Bellini - Cilea - Donizetti - Gounod - Puccini - Verdi
Ekaterina Siurina (soprano)
Joseph Calleja (tenor)
Orchestre National de Lyon
Enrique Mazzola
The opera festival that takes place annually in Orange is made unique by its primary venue, the Antique Theatre, the only Roman theatre in Western Europe with its wall still intact. It's a remarkable place, seating a little over 8,000, the stones giving back the heat of the day to counter the freshness of the night, and the wall providing a very particular acoustical experience, which has proven one of the principal attractions of this venue for the major performing artists. Orange has, over its 44 seasons, seen pretty well every important lyric artist appear in front of its wall and its audiences, and this year is no exception.
The festival opened tonight with a vocal concert, operatic excerpts for soprano and tenor drawn primarily from the Italian belcanto repertory. While there were plenty of lollipops in the programme, it wasn't all unremitting pops, and the programme had been put together with some thought. For example, therefore, the Act 4 Prelude to Adriana Lecouvreur was followed up by Maurizio's "La dolcissima effigie" from Act 1, or the Overture to Bellini's I Capuletti e i Montecchi preceded a selection of numbers from Gounod's Roméo et Juliette.
The honours were divided evenly between soprano and tenor, with a couple of purely orchestral numbers in each half, and a duet to conclude each part. The encores - and of course there were encores! - were similarly distributed; "O sole mio" for Calleja, "O mio babbino caro" for Siurina and the duet "Tornami a dir che m'ami" from Don Pasquale. Moreover, the selection was a generous one, far more than just a couple of numbers each, and as a result there was enough to satisfy all comers, from the novice to the expert.

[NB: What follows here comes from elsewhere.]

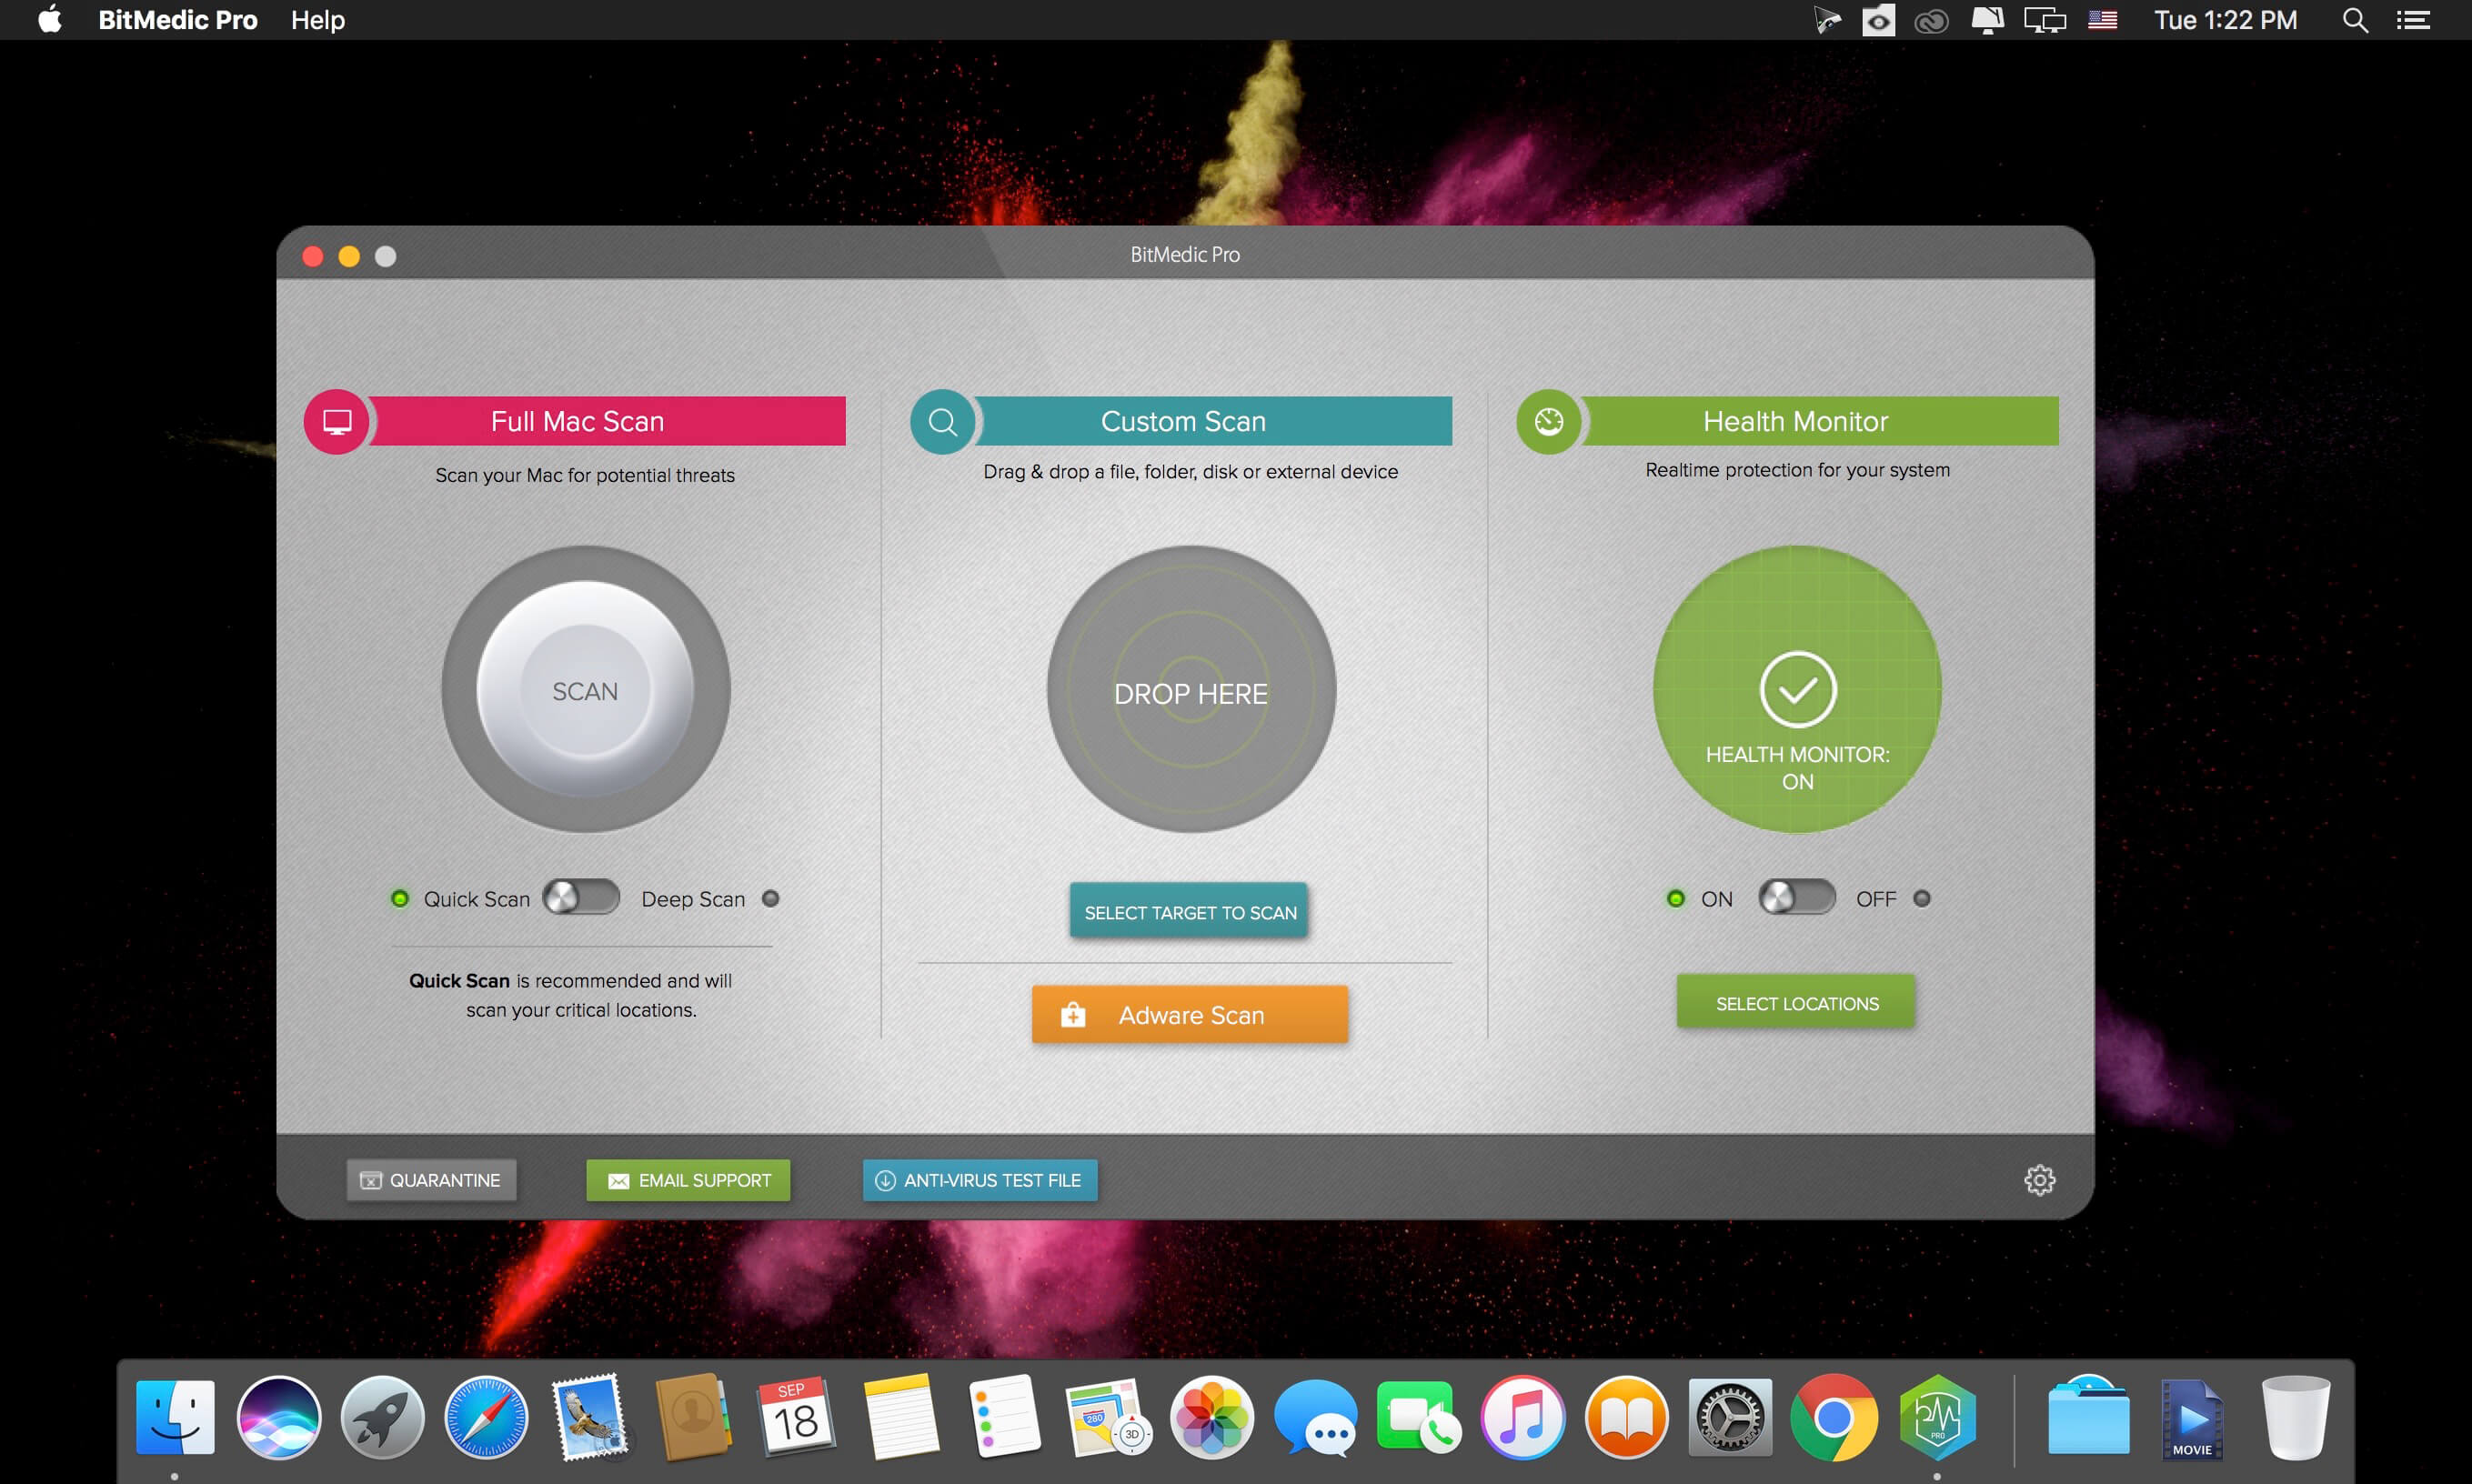Viewport: 2472px width, 1484px height.
Task: Select the Deep Scan radio indicator
Action: (770, 898)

Ekaterina Siurina, whom I first came across in a Royal Opera broadcast of Rigoletto a couple of years ago, can certainly handle the belcanto repertory, but the problem I noticed then is still with her now. I do not understand how she can sustain an international career with a slight, intermittent, but very distinct speech impediment. Two out of three sibilants are lightly lisped, and it's terribly distracting, at least to me. Otherwise, she has an engaging personality, even if her timbre is sometimes a little metallic.

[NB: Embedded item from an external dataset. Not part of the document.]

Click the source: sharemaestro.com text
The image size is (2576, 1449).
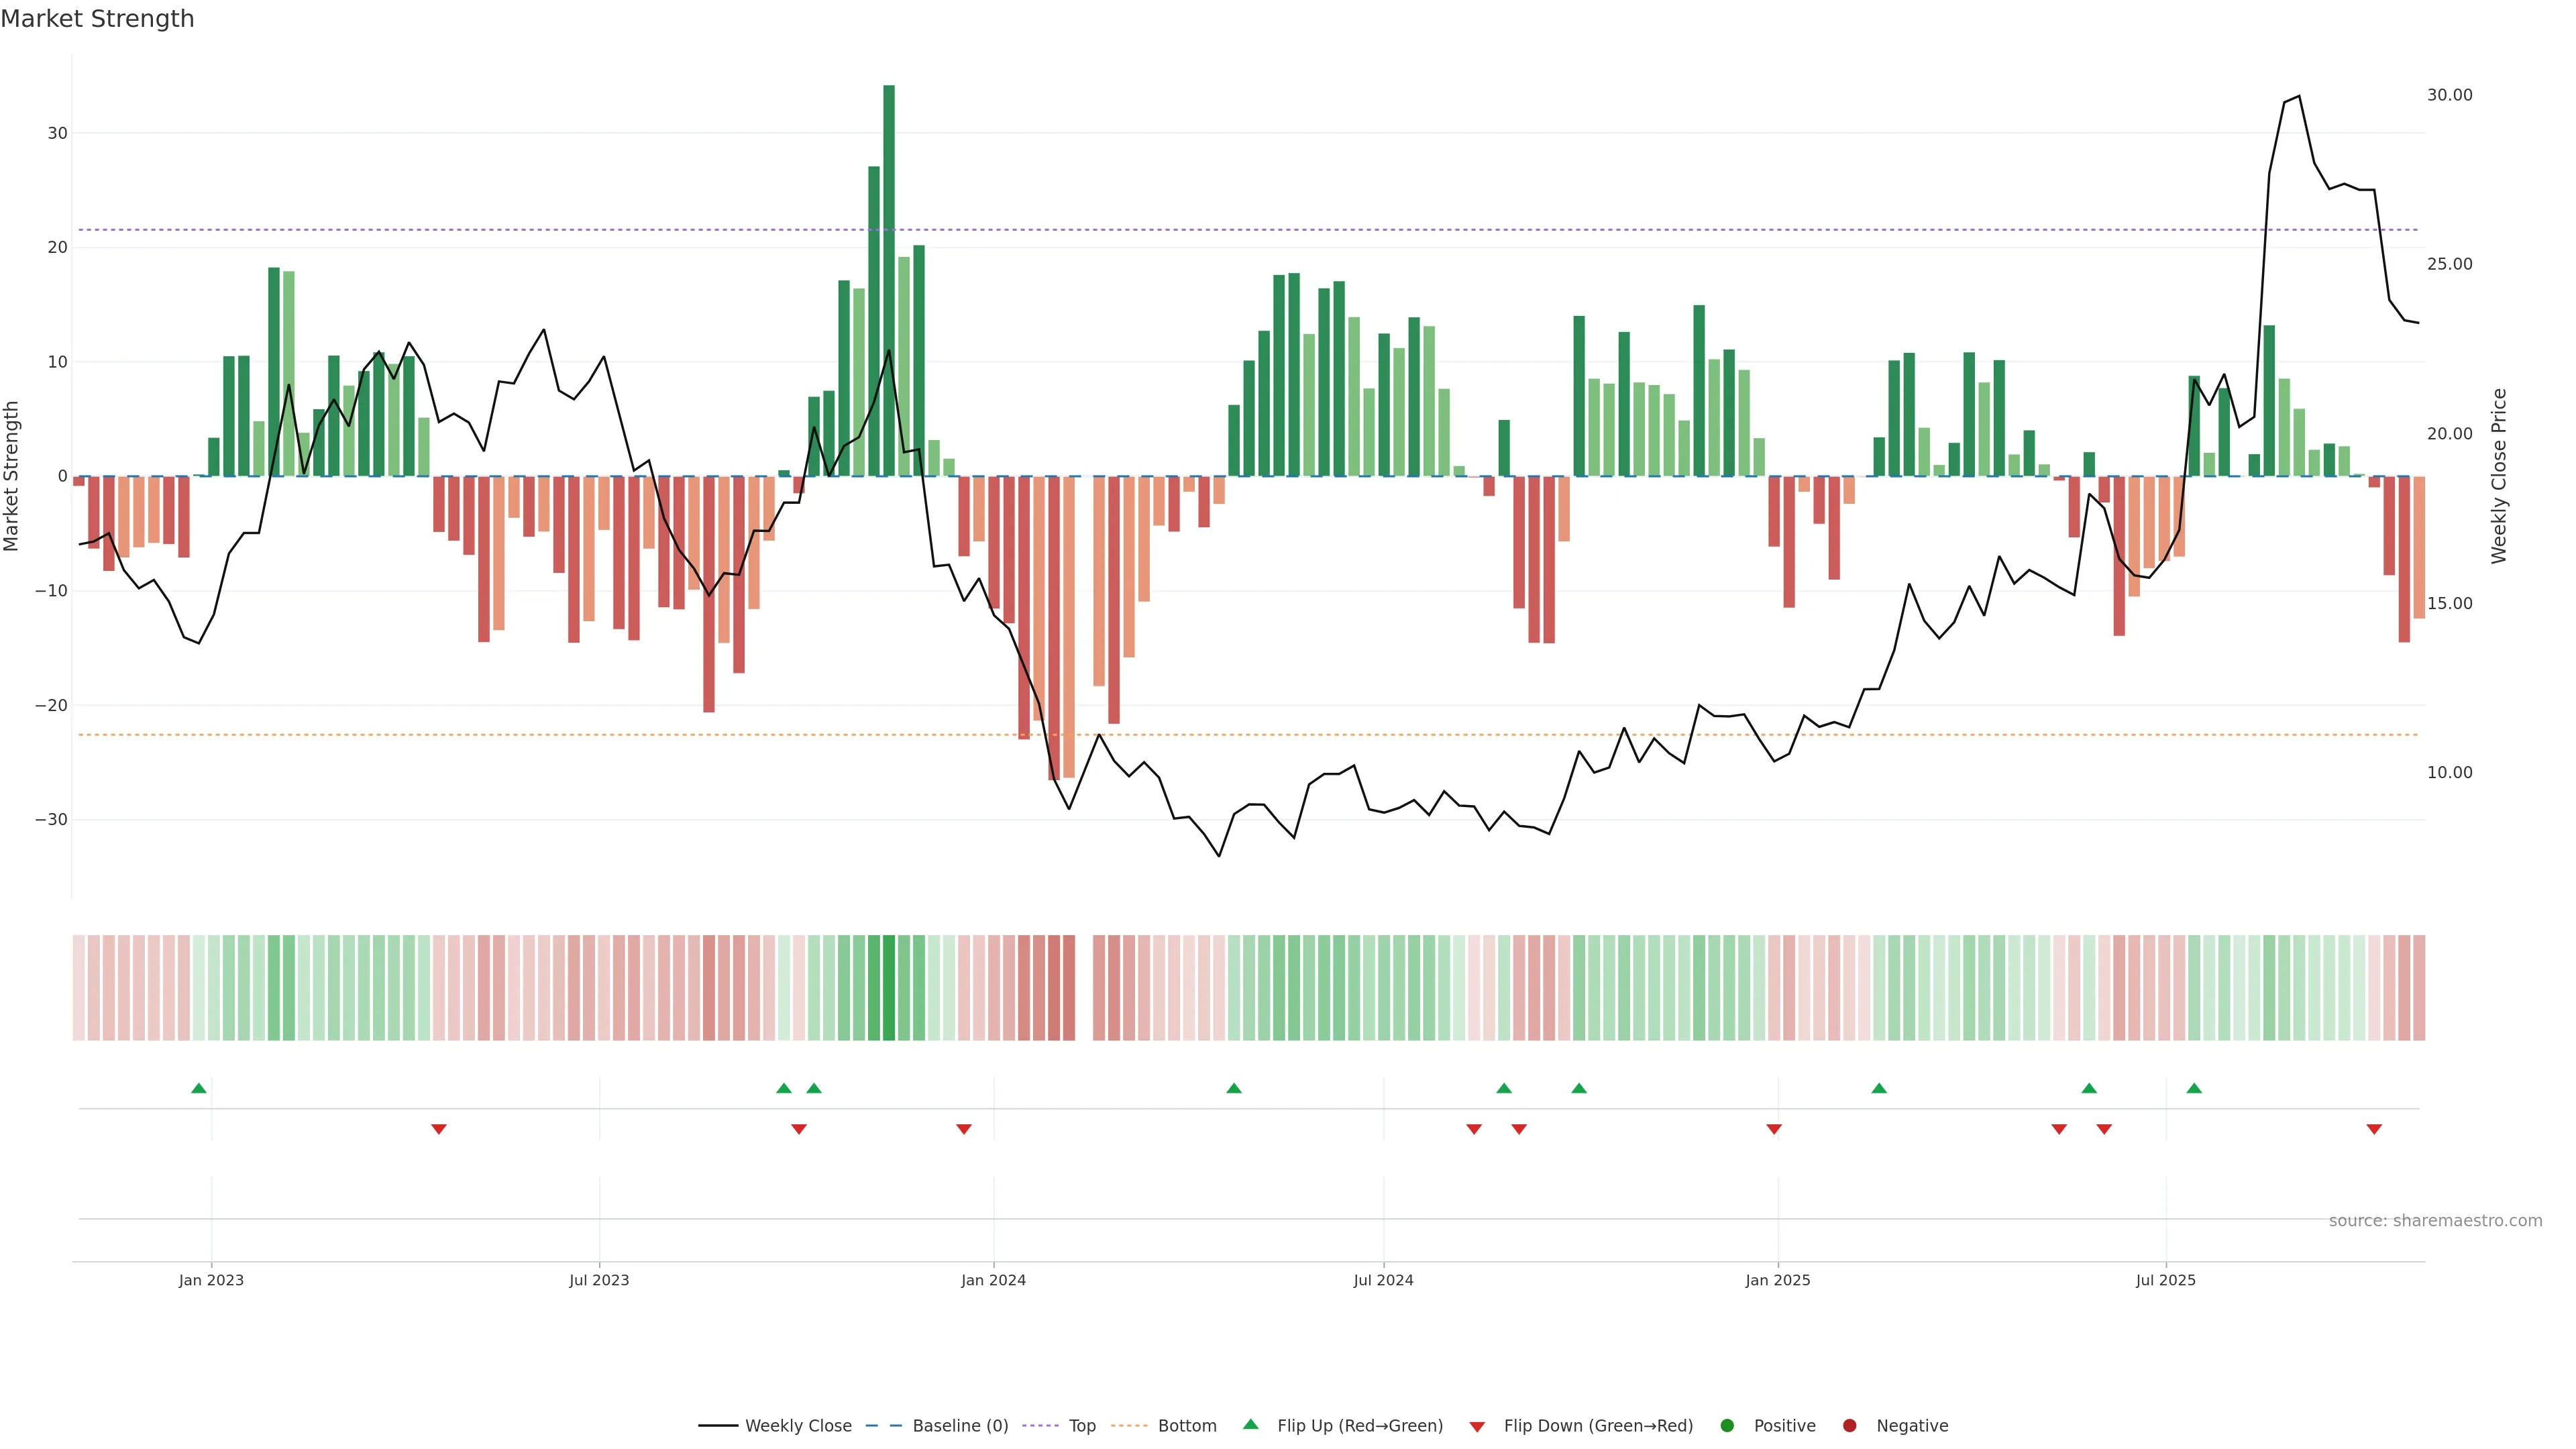(2435, 1221)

Joseph Calleja, I have already said much of the good I think of him. When I first heard him, in a broadcast from Wexford back in 2000, I told (probably ad nauseam!) all my operatically inclined circle that this was a voice and a name to remember, and he has never betrayed that faith. While Siurina's glamour (and she fairly sparkled on stage) and the pyrotechnics of her arias impressed, it was Calleja who brought that extra dimension to the evening, with the vibrancy and radiance of his timbre, the generous sound, and the range of emotion.
Highlights were a passionate reading of "E lucevan le stelle", a heart-felt "E la solita storia" from Cilea's L'Arlesiana, and the deftly comic Act 1 duet from L'Elisir d'Amore. Although I don't feel that Siurina and Calleja's voices blend especially well - she's too cool and he's too warm for their balance to be wholly comfortable, plus his diction is very much superior to hers - there was chemistry there, which also came through in the Act 4 duet from Gounod's Roméo et Juliette which closed the official part of the concert.
The Orchestre National de Lyon is not, at this point in its career, the international-class orchestra it has been in the past, and may be on the way to becoming again, there were too many little errors around for that. However, Mazzola had it playing wholeheartedly, and there were points when it did come into its own, such as accompanying Calleja in the Lamento di Federico, or playing the Overture to Roberto Devereux. All in all, an excellent start to this week spent in Orange - now if only the daytime temperature would come down a couple of degrees!